In article , "Jim Jastrzebski"
writes:

The evidence for time dilation of distant supernovae light
curves actually supports the idea that the universe is not
expanding. It is because this effect is consistent with a
variation of Einsteinian theory of gravity, in which (unlike
in the big bang cosmology) it is assumed that the principle
of conservation of energy is valid absolutely.


http://www.geocities.com/wlodekj/sci/3263.htm


Can you give a brief list of testable predictions this theory makes?


Of course, here it is:
1. That the time in a virialized cloud of dust runs slower than
outside (obviously) but much slower than it is required by the
common gravitational redshift, and its change with distance is
not quadratic (as in the common gravitational redshift) but
exponential and that in the case of our universe, assuming its
density were around 6E-27 kg/m3, it would produce
Hubble's constant around 70 km/s/Mpc without any real
expansion of space.
2. That the acceleration of the observed (apparent in this
case) expansion of the universe would be 2.5E-36 1/s2.
3. That there is a lower limit of "dynamical friction" (quote
since it is the Newtonian name of the effect while this
particular effect is relativistic) experienced by any object
moving in our universe of about 7E-10 m/s2.
4. That the "average size" of the pieces of non luminous
matter in our universe, deduced from the 2.7K temperature
of CMBR, assuming density of those pieces of order of
1E3 kg/m3, is of order of 1 m across..


[Jim Jastrzebski]
There is one more possible testable prediction that
I forgot. Probably nothing that can be used to test
anything in practice but it's funy so I would list it as
well: it is that the predicted volume of the spacetime
comes out as zero. It's because the metric tensor
comes out degenerate. It is shown here (for brevity
with c = 1, and angular coordinates dropped):
g_uv =
[ exp(-2r/R) -exp(-2r/R) ]
[ exp(2r/R) -exp(2r/R) ]
where R is accidentally a number equal to "Einstein's
radius of the universe", c/sqrt(4 pi G rho), where G is
Newtonian gravitational constant, and rho is density
of space. It makes R the same as the radius of spatial
hypersphere of "Einstein's universe". The cosmological
constant of this universe is of course 1/R^2.

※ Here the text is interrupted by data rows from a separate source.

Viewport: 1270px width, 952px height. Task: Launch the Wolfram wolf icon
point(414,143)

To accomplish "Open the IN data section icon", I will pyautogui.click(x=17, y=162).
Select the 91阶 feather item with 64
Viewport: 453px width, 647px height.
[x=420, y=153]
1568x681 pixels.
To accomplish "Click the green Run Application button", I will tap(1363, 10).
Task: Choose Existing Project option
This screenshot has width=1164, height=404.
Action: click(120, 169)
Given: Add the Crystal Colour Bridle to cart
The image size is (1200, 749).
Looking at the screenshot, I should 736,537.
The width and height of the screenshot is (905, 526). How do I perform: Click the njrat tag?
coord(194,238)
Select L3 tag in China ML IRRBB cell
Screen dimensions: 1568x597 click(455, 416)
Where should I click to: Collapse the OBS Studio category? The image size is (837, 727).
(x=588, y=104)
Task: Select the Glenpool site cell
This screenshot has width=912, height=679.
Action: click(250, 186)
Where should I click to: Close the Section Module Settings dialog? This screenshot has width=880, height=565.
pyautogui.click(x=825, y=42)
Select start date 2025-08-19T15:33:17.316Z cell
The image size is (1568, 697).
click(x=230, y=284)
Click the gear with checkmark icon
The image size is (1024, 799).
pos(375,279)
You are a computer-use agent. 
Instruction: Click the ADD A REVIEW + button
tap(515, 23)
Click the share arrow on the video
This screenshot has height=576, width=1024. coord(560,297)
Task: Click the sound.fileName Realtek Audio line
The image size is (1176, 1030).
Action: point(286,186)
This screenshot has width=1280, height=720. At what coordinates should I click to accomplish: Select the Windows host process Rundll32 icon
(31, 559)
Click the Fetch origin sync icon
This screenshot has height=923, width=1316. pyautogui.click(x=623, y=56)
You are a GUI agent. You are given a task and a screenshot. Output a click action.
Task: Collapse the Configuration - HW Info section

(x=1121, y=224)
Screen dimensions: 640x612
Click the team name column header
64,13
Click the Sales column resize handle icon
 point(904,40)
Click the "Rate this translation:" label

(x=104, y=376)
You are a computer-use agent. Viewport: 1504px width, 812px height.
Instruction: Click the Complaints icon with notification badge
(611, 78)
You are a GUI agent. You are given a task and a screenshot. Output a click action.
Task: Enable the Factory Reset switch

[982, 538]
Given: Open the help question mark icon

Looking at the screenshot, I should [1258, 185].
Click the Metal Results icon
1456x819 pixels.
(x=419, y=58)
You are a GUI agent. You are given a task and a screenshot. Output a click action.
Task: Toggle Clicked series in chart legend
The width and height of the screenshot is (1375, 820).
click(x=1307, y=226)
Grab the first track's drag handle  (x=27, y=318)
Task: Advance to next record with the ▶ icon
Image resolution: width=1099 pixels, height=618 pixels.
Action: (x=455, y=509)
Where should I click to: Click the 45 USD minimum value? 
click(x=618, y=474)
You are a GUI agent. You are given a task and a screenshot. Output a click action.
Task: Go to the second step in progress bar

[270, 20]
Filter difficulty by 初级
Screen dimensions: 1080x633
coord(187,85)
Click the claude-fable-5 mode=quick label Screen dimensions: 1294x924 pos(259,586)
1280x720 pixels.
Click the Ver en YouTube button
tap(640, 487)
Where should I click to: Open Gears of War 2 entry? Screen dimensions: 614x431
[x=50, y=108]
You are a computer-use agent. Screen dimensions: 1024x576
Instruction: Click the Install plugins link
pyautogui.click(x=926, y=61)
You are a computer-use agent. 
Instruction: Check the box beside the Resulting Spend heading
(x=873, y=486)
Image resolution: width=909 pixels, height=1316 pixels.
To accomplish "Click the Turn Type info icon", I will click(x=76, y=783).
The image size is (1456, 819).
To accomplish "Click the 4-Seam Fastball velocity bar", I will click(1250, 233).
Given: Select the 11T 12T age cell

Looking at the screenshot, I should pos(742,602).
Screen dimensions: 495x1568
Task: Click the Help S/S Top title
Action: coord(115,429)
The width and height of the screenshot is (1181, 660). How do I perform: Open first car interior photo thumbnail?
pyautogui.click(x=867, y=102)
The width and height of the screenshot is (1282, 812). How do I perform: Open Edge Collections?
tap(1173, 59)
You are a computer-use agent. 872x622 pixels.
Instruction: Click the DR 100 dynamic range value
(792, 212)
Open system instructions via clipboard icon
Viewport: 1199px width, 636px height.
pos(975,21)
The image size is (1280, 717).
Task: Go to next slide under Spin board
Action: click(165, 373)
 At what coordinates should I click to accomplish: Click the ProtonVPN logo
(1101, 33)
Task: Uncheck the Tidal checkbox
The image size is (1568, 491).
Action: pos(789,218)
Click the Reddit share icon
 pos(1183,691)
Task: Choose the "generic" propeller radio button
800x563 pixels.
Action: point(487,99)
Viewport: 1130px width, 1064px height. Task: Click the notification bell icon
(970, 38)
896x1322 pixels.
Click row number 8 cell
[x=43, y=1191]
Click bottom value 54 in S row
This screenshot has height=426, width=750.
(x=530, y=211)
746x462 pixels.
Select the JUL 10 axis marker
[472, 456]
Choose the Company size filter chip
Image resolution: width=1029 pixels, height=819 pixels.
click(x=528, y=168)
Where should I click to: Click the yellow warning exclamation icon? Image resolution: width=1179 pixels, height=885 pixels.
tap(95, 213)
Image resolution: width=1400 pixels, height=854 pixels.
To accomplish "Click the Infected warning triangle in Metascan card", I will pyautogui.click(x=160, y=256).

Another funny thing is that this radius of curvature,
and so also the cosmological constant, come out
from purely Newtonian math that does not know
aything about curvatures. This math was just applied
to calculate the time dilation in virialized clouds of
dust in the same way as gravitational time dilation
could be calculated, straight from simple Newtonian
balance of energies.

The metric, despite that metric tensor is degenerate
(which harms nobody except making spacetime
geometry non Riemannian and not allowing to use
metric tensor for raising and lowering tensor indeces
any more) comes out quite decent as ds^2 =
exp(-2r/R)dt^2 + 2sinh(2r/R)dtdr - exp(2r/R)dr^2.
Of course it gets reduced to Minkowski for rR,
it's null for dt = dr, and homogenous.

So it seems to have all the required properties that
we might want from a metric, except publishablility
of course, since no physicist is apparently interested
in metrics that don't produce expanding space. But
I hope it might entertain astronomers as a kind of a
curio: no expansion, and yet it makes the universe
looking as if it were expanding with accelerating
expansion; the numbers seem to come out right; it
does not violate any physical pronciple including
the conservation of energy; and it is actually derived
only from the principle of conservation of energy,
and with Newtonian math only. A genuine puzzle
to me. I hope someone here will solve it.